The Canadian Highway Bridge Design Code (S6-14, 2014) considers a service life of 75 years for newly constructed bridge. What does this mean in engineering terms? It means that the bridges of the future should have satisfactory performance, both durability and structural, during the proposed life-cycle. This can be quite challenging when we look closely; the environment and environmental loading (i.e. snow, freeze and thaw cycles, corrosion, earthquakes, etc.) can change, the traffic can change dramatically, some unknown damage mechanisms can be detected, etc. To achieve such service life, a carefully reviewed design and detailing is required. This should be followed by high quality construction work. Finally, a systematic maintenance plan (as part of asset management) should exist to ensure that the performance objectives are met at all times. so what does the future of bridge inspection look like?
The Future of Bridge Inspection
In Canada, routine maintenance is and should be a top priority. Harsh winter condition is a huge challenge in meeting the requirements of 75 years life span. This clearly shows the importance of a well-planned maintenance work. The maintenance plan should be implemented at the very beginning, when, for example, the bridge opens up to traffic and public uses. A maintenance plan includes both the routine and comprehensive inspections. When symptoms of a damage mechanism are observed during the routine and comprehensive inspections, an immediate and in-depth inspection (damage inspection) is scheduled in order to further evaluate the source, amount, effect, and future potential of the damage mechanism. For example, the Ontario Structure Inspection Manual (OSIM, 2008) requires that all bridges and culverts of 3 meters or greater shall be inspected through a detailed visual inspection.

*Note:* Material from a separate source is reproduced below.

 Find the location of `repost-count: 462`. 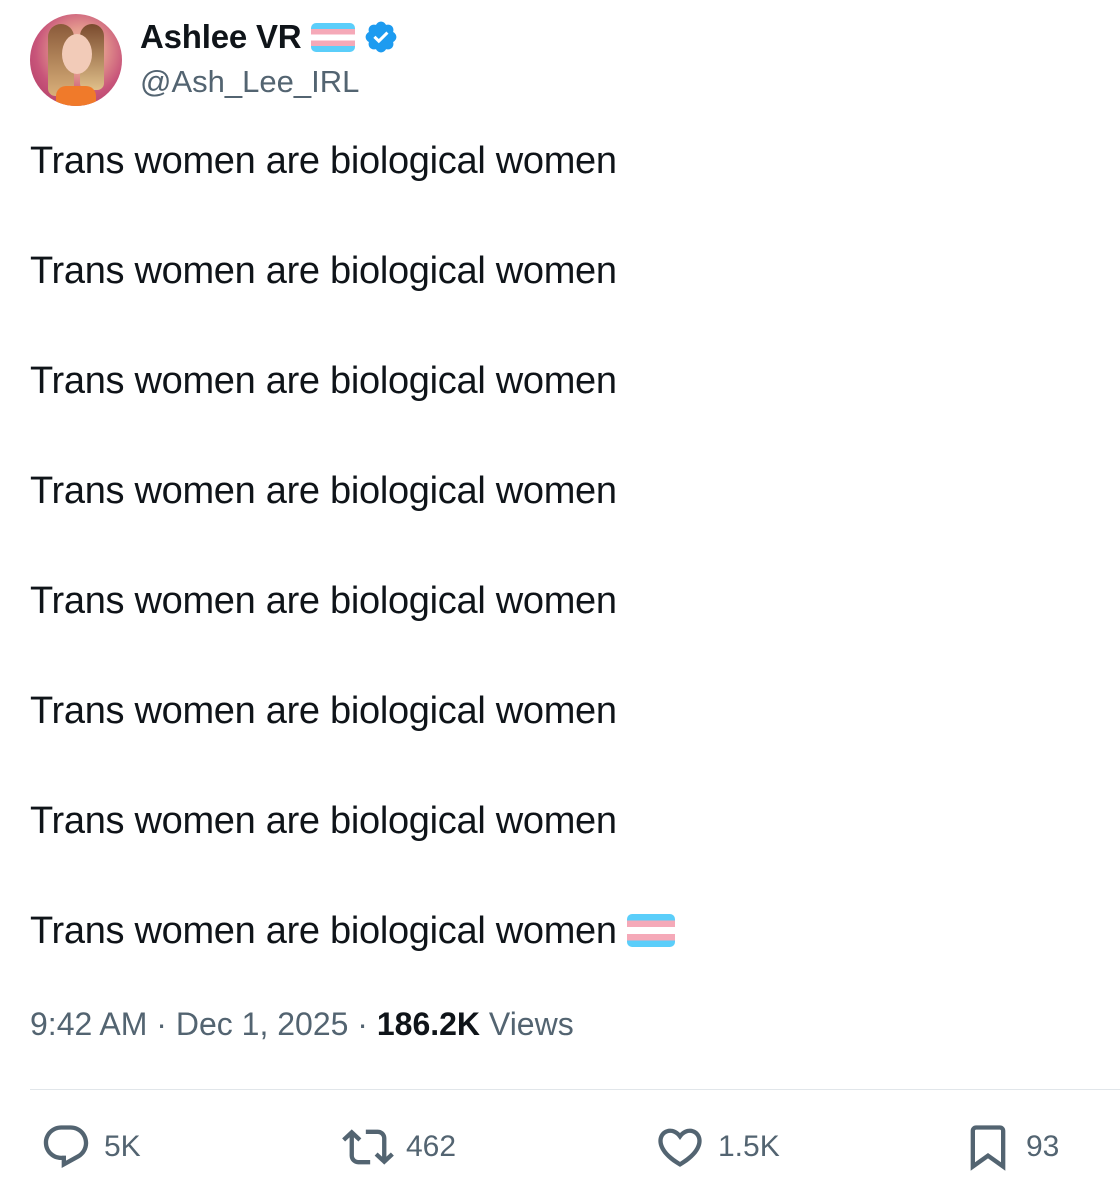

repost-count: 462 is located at coordinates (432, 1146).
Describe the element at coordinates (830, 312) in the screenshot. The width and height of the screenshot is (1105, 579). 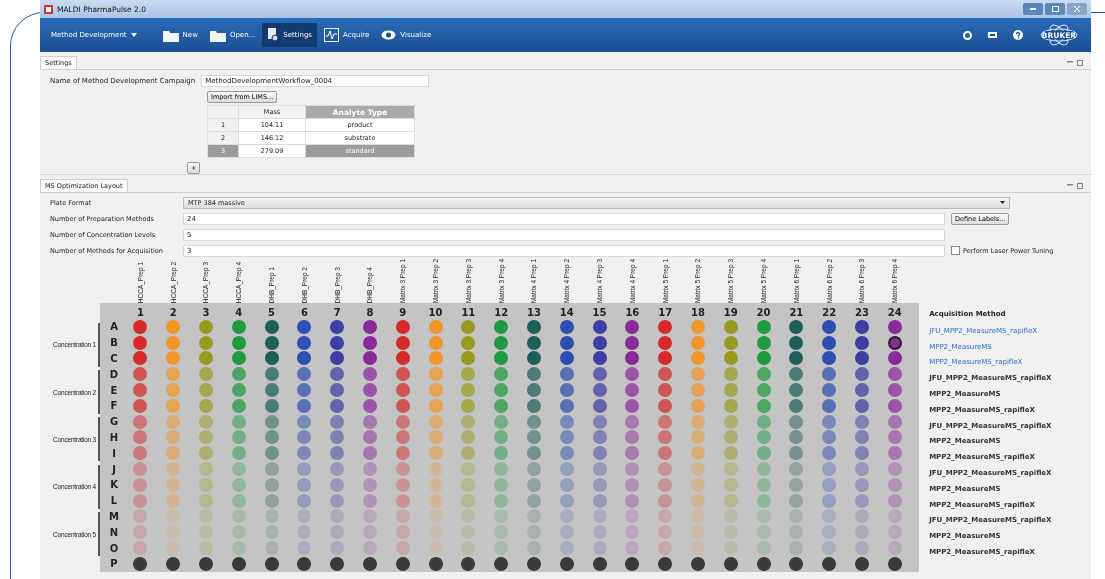
I see `column-number: 22` at that location.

The OSIM or PWGSC Bridge Inspection Manual (BMI) presents the requirement and procedure of a detail visual inspection for concrete structures, specifically Bridge structures.
Regardless of inspection type, an element-by-element close up visual evaluation and examination (visual inspection) is strongly recommended at the very first stage of the inspection. This is recommended because most of abnormalities due to a damage mechanism have apparent and visual signs. Moreover, the visual inspection can help to figure out the test plan needed for an inspection project.
Visual inspections, however, can be inadequate for detecting early damages in concrete bridges. Normally, signs of damages occur only when it is really late. For example, ASR cracks may happen after 20-30 years of construction. Corrosion induced cracks can only become visible when it is already too late.
NDT Methods for Bridge Inspection
NDT methods can be helpful in detecting damage mechanism at early stages, when no apparent sign is observed. The early detection of damages minimizes the cost of maintenance work. More important is that the condition assessment of concrete structures by NDT methods are not only limited to those types of degradation that have apparent signs at the surface. NDT methods can be used in routine inspection projects; they can be used to follow up the state of damages in periodical checks. The other advantage of NDT methods is that they can be performed by minimum intervention to the structure. This helps prevent aggravating the problems in already damaged structure. NDT methods can be used to assess the condition of elements that do not have easy access. One example is the deep foundations or mass concrete structures.
Different NDT methods can be used to detect different damage mechanism. For example, a group of acoustic methods can be used to detect cracks and delamination in concrete. Radar techniques can be used to detect voids, location of rebar, etc. The important question is how to select the best NDT techniques for a specific project.
The relevant NDT method is selected based on the project goals and objectives. In other words, the best NDT method for a damage mechanism is subjected to type, nature and origin of the damage mechanism. For instance, electrochemical methods are more applicable for quantifying the real time corrosion rate and future corrosion potential of steel rebar, while the acoustic methods are mostly fit to evaluate the corrosion side effects such as extent of cracks and delaminated areas due to corrosion of steel rebar.
Structural Health Monitoring for Bridge Structures
The deployment of smart structural health monitoring solutions has already started to shape the future of bridge inspection. Internet of Things, smart sensors, and wireless connectivity have made these systems cost-effective, and easy to implement.
The SHM systems can provide real-time data about different aspect of structural properties, changes in the environment, and help maintenance managers with data driven decision making tools.
Development of Micro-Electro-Mechanical Systems (MEMS), along with modern wireless communication platforms such as Bluetooth 5 and 5G will pave the pave for more practical SHM solutions. Data analysis is far easier than before with the help of cloud computing and big data, which would help translate the large poll of data into decision making tools for engineers and owners.